Given data:
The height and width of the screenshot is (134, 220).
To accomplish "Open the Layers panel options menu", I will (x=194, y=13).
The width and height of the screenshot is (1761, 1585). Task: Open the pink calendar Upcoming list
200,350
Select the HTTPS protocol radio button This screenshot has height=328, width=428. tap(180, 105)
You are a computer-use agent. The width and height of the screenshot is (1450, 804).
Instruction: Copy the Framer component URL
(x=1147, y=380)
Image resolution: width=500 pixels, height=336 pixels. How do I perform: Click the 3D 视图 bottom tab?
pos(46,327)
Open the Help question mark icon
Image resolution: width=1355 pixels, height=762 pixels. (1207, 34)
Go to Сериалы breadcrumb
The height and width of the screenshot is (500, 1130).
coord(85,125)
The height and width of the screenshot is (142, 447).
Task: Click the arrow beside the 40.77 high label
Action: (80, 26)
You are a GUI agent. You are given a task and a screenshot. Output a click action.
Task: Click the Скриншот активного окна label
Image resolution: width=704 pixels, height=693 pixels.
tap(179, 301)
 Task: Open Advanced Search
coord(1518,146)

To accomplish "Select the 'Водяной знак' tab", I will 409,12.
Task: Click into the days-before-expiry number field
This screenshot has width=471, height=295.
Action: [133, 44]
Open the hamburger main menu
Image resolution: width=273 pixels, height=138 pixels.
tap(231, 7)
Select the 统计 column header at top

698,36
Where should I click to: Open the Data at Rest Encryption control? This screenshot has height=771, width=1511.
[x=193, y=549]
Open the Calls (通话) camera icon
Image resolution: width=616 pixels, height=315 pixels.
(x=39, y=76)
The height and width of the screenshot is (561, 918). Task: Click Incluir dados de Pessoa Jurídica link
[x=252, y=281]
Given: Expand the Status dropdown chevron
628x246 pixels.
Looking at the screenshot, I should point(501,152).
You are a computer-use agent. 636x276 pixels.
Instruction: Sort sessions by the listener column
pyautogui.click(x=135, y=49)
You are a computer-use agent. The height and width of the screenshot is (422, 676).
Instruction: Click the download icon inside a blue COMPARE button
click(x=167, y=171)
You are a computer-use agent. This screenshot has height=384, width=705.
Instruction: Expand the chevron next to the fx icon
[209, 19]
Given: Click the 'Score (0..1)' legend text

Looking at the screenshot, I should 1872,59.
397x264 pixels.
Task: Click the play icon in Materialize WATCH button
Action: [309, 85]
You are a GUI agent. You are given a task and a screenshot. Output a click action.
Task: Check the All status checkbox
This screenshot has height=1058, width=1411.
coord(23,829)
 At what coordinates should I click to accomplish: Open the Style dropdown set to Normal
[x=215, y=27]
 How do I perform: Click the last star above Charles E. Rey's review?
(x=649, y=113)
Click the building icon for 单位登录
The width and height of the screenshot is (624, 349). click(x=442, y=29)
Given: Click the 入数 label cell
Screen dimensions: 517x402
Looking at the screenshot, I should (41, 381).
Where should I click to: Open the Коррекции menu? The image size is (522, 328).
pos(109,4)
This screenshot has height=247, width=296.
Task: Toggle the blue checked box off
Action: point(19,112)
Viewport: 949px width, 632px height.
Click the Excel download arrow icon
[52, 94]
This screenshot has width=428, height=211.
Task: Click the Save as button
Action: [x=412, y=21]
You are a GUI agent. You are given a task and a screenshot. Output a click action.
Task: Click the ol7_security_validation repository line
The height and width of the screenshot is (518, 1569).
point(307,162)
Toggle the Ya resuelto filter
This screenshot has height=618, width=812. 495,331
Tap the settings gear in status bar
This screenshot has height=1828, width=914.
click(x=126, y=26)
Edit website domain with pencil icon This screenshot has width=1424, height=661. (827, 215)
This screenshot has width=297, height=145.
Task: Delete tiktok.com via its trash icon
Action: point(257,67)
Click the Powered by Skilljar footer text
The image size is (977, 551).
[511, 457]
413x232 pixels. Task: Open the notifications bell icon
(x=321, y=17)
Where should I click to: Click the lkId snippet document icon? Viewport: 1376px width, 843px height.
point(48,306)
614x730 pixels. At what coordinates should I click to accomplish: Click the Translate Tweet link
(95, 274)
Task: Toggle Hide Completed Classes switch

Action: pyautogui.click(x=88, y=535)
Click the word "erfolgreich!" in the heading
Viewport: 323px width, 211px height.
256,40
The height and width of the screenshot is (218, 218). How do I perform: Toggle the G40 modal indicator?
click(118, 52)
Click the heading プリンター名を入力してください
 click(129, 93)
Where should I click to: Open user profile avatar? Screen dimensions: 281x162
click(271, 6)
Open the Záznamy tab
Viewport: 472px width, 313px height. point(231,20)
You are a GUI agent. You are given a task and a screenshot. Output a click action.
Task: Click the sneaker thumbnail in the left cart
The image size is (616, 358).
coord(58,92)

Challenge:
Reproduce every item above word for word, keeping each line as it stands.

Exercise result:
The height and width of the screenshot is (134, 220).
To accomplish "Open the Layers panel options menu", I will (x=194, y=13).
The width and height of the screenshot is (1761, 1585). Task: Open the pink calendar Upcoming list
200,350
Select the HTTPS protocol radio button This screenshot has height=328, width=428. tap(180, 105)
You are a computer-use agent. The width and height of the screenshot is (1450, 804).
Instruction: Copy the Framer component URL
(x=1147, y=380)
Image resolution: width=500 pixels, height=336 pixels. How do I perform: Click the 3D 视图 bottom tab?
pos(46,327)
Open the Help question mark icon
Image resolution: width=1355 pixels, height=762 pixels. (1207, 34)
Go to Сериалы breadcrumb
The height and width of the screenshot is (500, 1130).
coord(85,125)
The height and width of the screenshot is (142, 447).
Task: Click the arrow beside the 40.77 high label
Action: (80, 26)
You are a GUI agent. You are given a task and a screenshot. Output a click action.
Task: Click the Скриншот активного окна label
Image resolution: width=704 pixels, height=693 pixels.
tap(179, 301)
 Task: Open Advanced Search
coord(1518,146)

To accomplish "Select the 'Водяной знак' tab", I will 409,12.
Task: Click into the days-before-expiry number field
This screenshot has width=471, height=295.
Action: [133, 44]
Open the hamburger main menu
Image resolution: width=273 pixels, height=138 pixels.
tap(231, 7)
Select the 统计 column header at top

698,36
Where should I click to: Open the Data at Rest Encryption control? This screenshot has height=771, width=1511.
[x=193, y=549]
Open the Calls (通话) camera icon
Image resolution: width=616 pixels, height=315 pixels.
(x=39, y=76)
The height and width of the screenshot is (561, 918). Task: Click Incluir dados de Pessoa Jurídica link
[x=252, y=281]
Given: Expand the Status dropdown chevron
628x246 pixels.
Looking at the screenshot, I should point(501,152).
You are a computer-use agent. 636x276 pixels.
Instruction: Sort sessions by the listener column
pyautogui.click(x=135, y=49)
You are a computer-use agent. The height and width of the screenshot is (422, 676).
Instruction: Click the download icon inside a blue COMPARE button
click(x=167, y=171)
You are a computer-use agent. This screenshot has height=384, width=705.
Instruction: Expand the chevron next to the fx icon
[209, 19]
Given: Click the 'Score (0..1)' legend text

Looking at the screenshot, I should 1872,59.
397x264 pixels.
Task: Click the play icon in Materialize WATCH button
Action: [309, 85]
You are a GUI agent. You are given a task and a screenshot. Output a click action.
Task: Check the All status checkbox
This screenshot has height=1058, width=1411.
coord(23,829)
 At what coordinates should I click to accomplish: Open the Style dropdown set to Normal
[x=215, y=27]
 How do I perform: Click the last star above Charles E. Rey's review?
(x=649, y=113)
Click the building icon for 单位登录
The width and height of the screenshot is (624, 349). click(x=442, y=29)
Given: Click the 入数 label cell
Screen dimensions: 517x402
Looking at the screenshot, I should (41, 381).
Where should I click to: Open the Коррекции menu? The image size is (522, 328).
pos(109,4)
This screenshot has height=247, width=296.
Task: Toggle the blue checked box off
Action: point(19,112)
Viewport: 949px width, 632px height.
Click the Excel download arrow icon
[52, 94]
This screenshot has width=428, height=211.
Task: Click the Save as button
Action: [x=412, y=21]
You are a GUI agent. You are given a task and a screenshot. Output a click action.
Task: Click the ol7_security_validation repository line
The height and width of the screenshot is (518, 1569).
point(307,162)
Toggle the Ya resuelto filter
This screenshot has height=618, width=812. 495,331
Tap the settings gear in status bar
This screenshot has height=1828, width=914.
click(x=126, y=26)
Edit website domain with pencil icon This screenshot has width=1424, height=661. (827, 215)
This screenshot has width=297, height=145.
Task: Delete tiktok.com via its trash icon
Action: point(257,67)
Click the Powered by Skilljar footer text
The image size is (977, 551).
[511, 457]
413x232 pixels. Task: Open the notifications bell icon
(x=321, y=17)
Where should I click to: Click the lkId snippet document icon? Viewport: 1376px width, 843px height.
point(48,306)
614x730 pixels. At what coordinates should I click to accomplish: Click the Translate Tweet link
(95, 274)
Task: Toggle Hide Completed Classes switch

Action: pyautogui.click(x=88, y=535)
Click the word "erfolgreich!" in the heading
Viewport: 323px width, 211px height.
256,40
The height and width of the screenshot is (218, 218). How do I perform: Toggle the G40 modal indicator?
click(118, 52)
Click the heading プリンター名を入力してください
 click(129, 93)
Where should I click to: Open user profile avatar? Screen dimensions: 281x162
click(271, 6)
Open the Záznamy tab
Viewport: 472px width, 313px height. point(231,20)
You are a GUI agent. You are given a task and a screenshot. Output a click action.
Task: Click the sneaker thumbnail in the left cart
The image size is (616, 358).
coord(58,92)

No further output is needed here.